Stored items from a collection

■ ■ ■ ■ ■

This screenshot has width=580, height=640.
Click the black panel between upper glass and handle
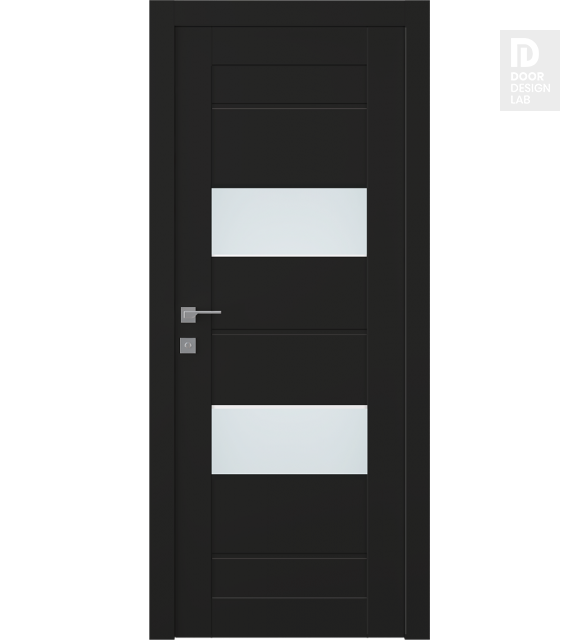coord(289,293)
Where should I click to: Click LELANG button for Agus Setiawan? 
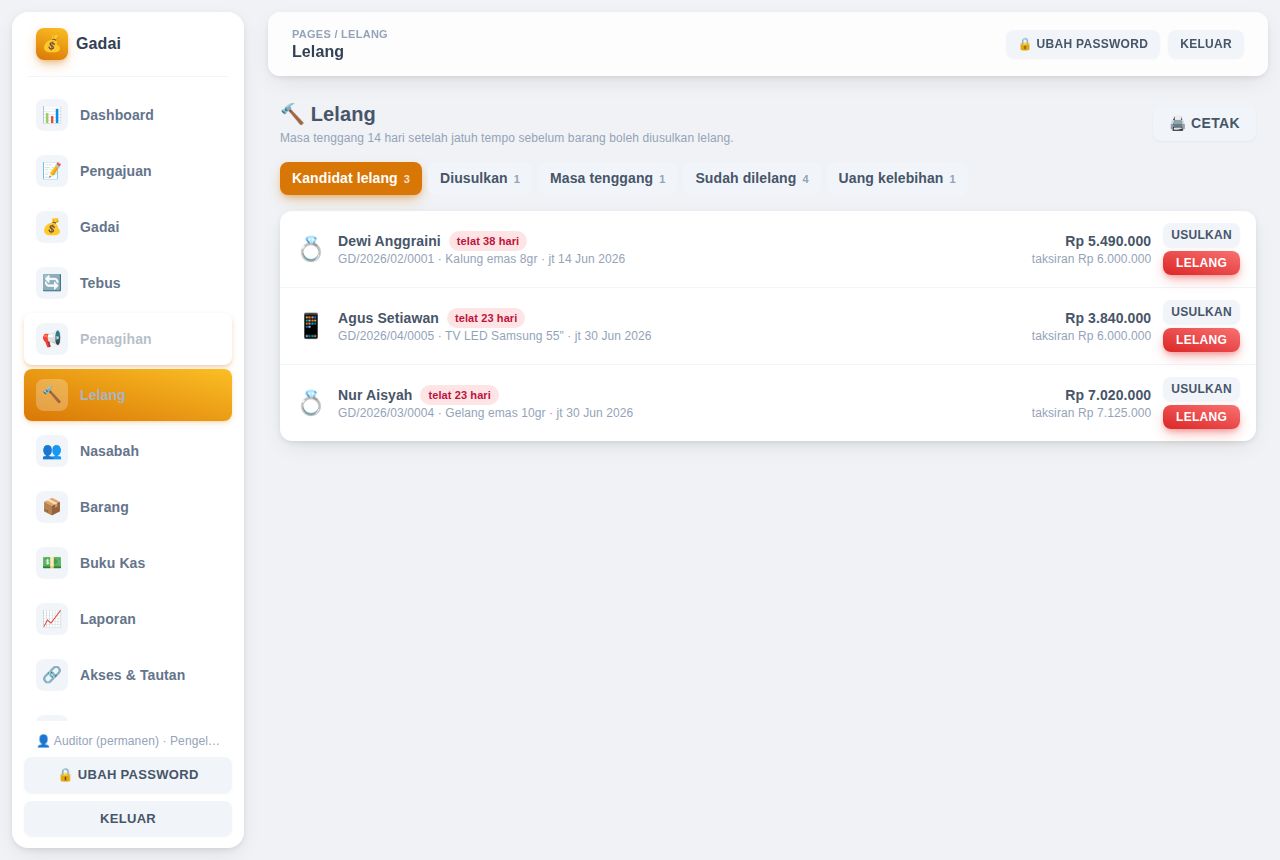click(x=1201, y=340)
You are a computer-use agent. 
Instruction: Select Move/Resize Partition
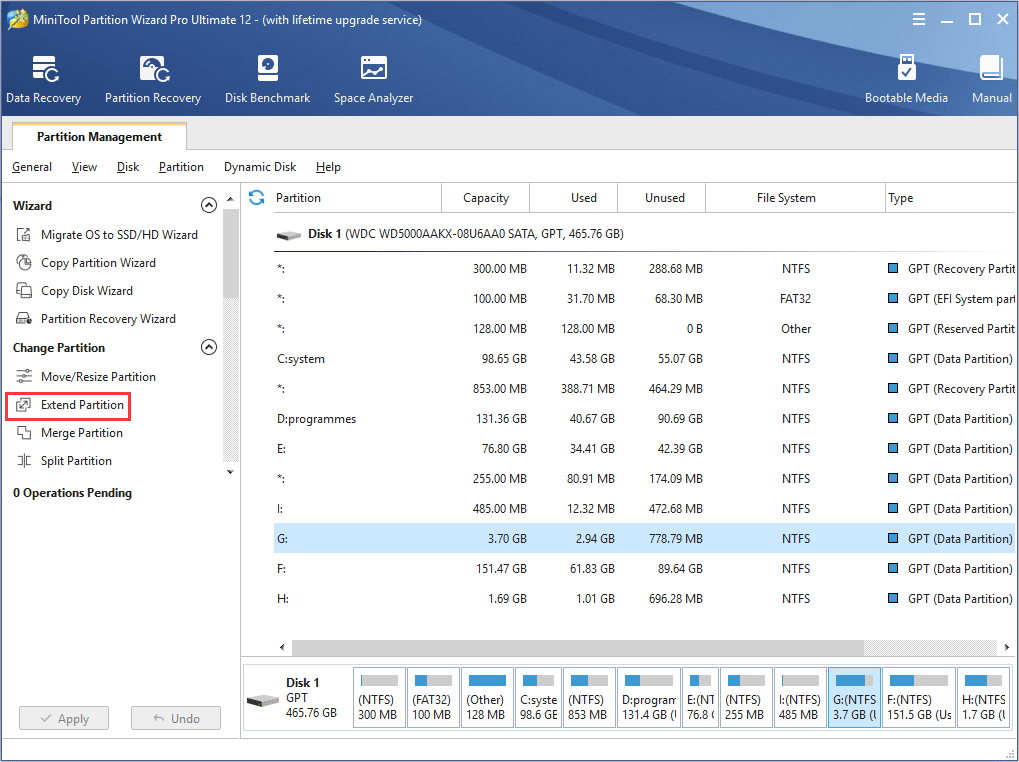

■ ■ ■ ■ ■

What you should do
When you output the entries, keep each line exactly as it is and leave out any pictures.

Result
This screenshot has width=580, height=640.
Click the black panel between upper glass and handle
coord(289,293)
Where should I click to: Click LELANG button for Agus Setiawan? 
click(x=1201, y=340)
You are a computer-use agent. 
Instruction: Select Move/Resize Partition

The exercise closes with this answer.